As Americans, we owe a great debt to those who have served in the military. We respect and honor their time and sacrifice.
I have just finished reading a new book, My Men Are My Heroes. It is the story of Sgt. Maj. Brad Kasal, a 22-year career Marine and former farm boy from Afton, Iowa.
In May of last year, Kasal was awarded the Navy Cross, the naval service's second-highest decoration. Only 21 Navy Crosses have been awarded since the War on Terror began in 2001.
Kasal was cited for "extraordinary heroism" while serving in Iraq on November 13, 2004. He was shot seven times by insurgents while helping rescue three Marines pinned down in an enemy-held house in Fallujah. He also received more than 40 shrapnel wounds as he rolled on top of another wounded Marine to protect him from a grenade blast.
"In all honesty I thought I was going to bleed to death from severe wounds anyway," Kasal says.
"While some may call this heroic, I just call it loyalty," he continues. "He would have done the same for me. It's called being a Marine, as we're all brothers and family. The true heroes that day were Sgt. Robert Mitchells, Cpls. Schaeffer and Marquez, Pvt. Justin Boswoods, and the men who fought to get us out of the building, now called the House of Hell. To all Service members who consistently put themselves into harm's way for the price of freedom, I will forever be indebted. They are fine professionals," he says.
Kasal credits the hard outdoor work and structured schedule of a family dairy farm with helping prepare him for life as a Marine.
"My family and farm background helped immensely and really shaped my sense of values," he says.
While continuing to recover from his wounds, Kasal now helps lead Marine Corps recruiting in three Midwest states. Recruiters like to meet interested farm kids.

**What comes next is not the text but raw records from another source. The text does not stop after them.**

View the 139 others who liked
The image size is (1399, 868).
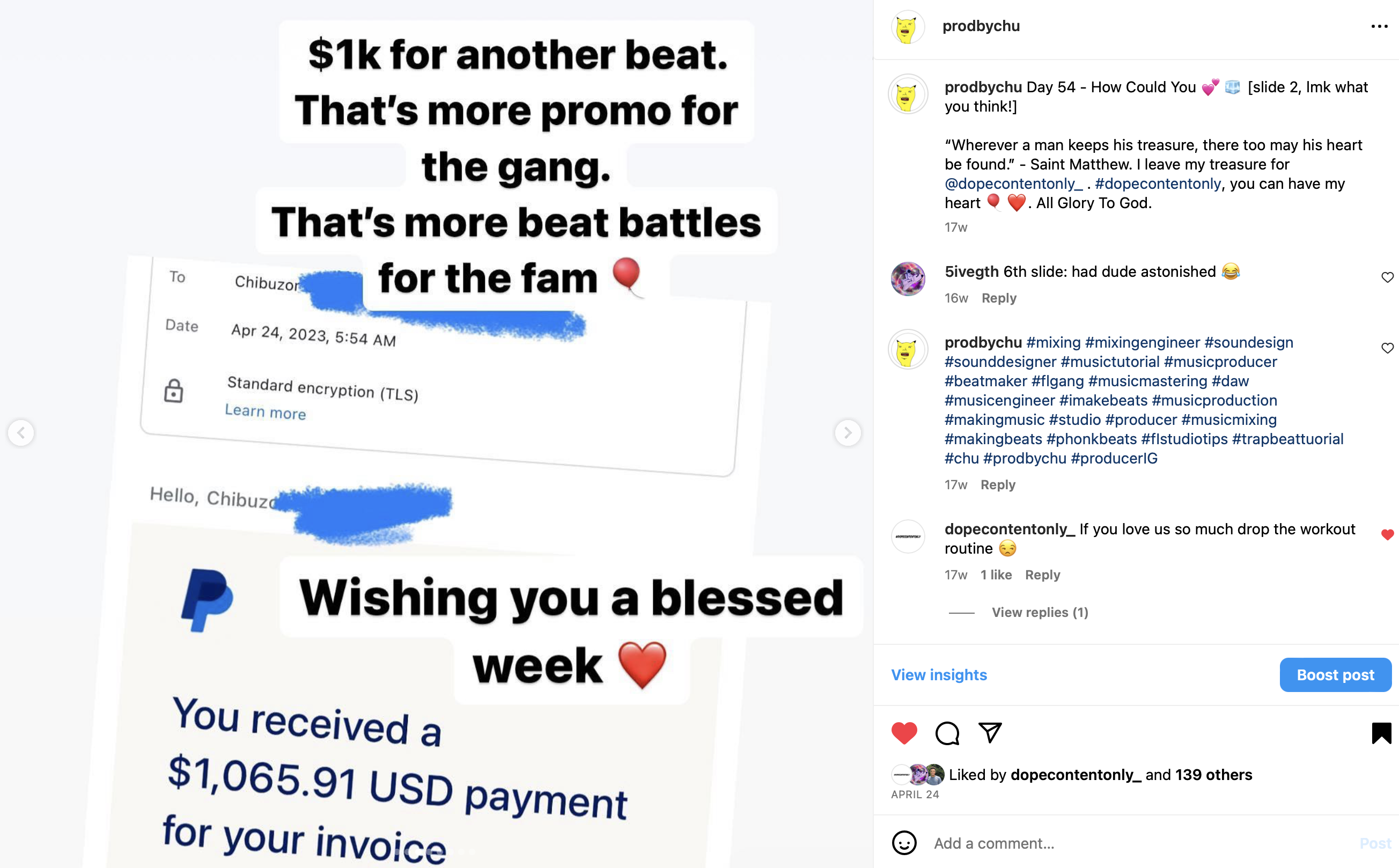pyautogui.click(x=1213, y=775)
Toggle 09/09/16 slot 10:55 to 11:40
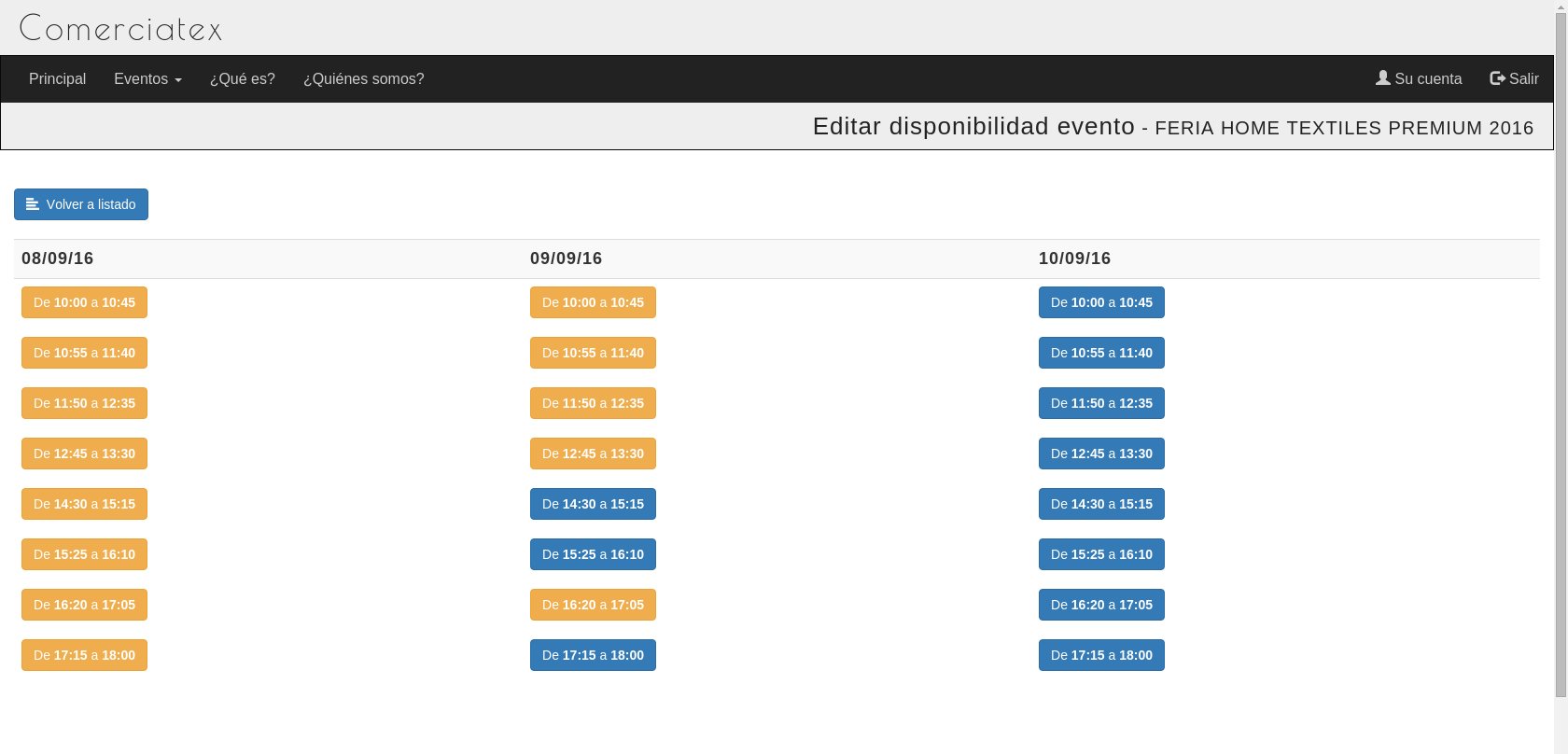Viewport: 1568px width, 754px height. (593, 353)
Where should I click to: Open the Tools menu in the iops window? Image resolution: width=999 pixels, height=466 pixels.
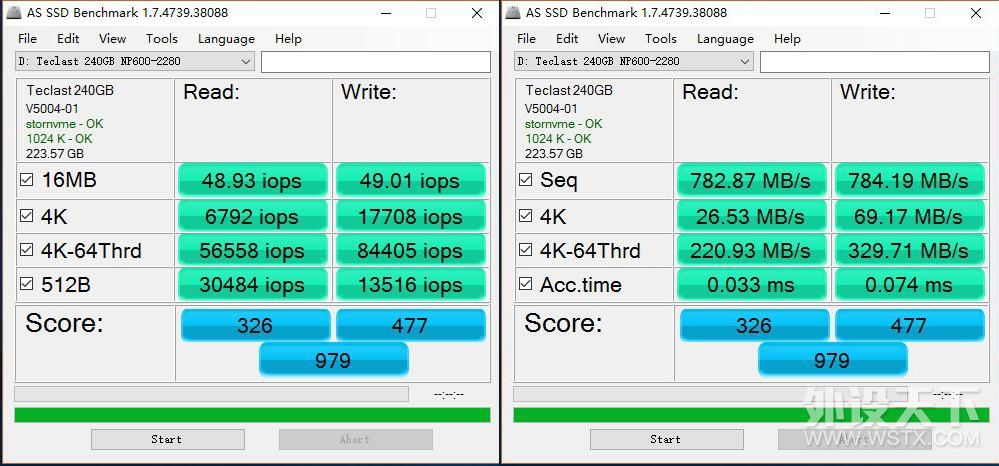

"A large majority of applicants from farms are more qualified," Kasal says. "They have a good work ethic, they have no drug or other legal problems in their background, and they do good in school."
His father and four brothers all served in the military. Kasal listened to recruiters from all military branches who came to his school to talk about joining the service. "The Marine recruiter came out in his dress blues and said that most of us weren't good enough to be in his Marine Corps," he says. "He didn't promise us anything except we would be the best-trained warriors in the world. I decided right then I wanted to serve with the best."
Kasal's heart is with the men in battle. He wants to return to infantry duty. "Every time I help catch a terrorist, I have just saved another person's life. And when I hand out food and supplies, I am providing an important necessity," he says.
"It is my wish that the American media would show the true and complete story of what is really going on overseas, telling the story of how our service members are performing selfless acts of heroism and helping to bring freedom and a better way of life to a country," Kasal says.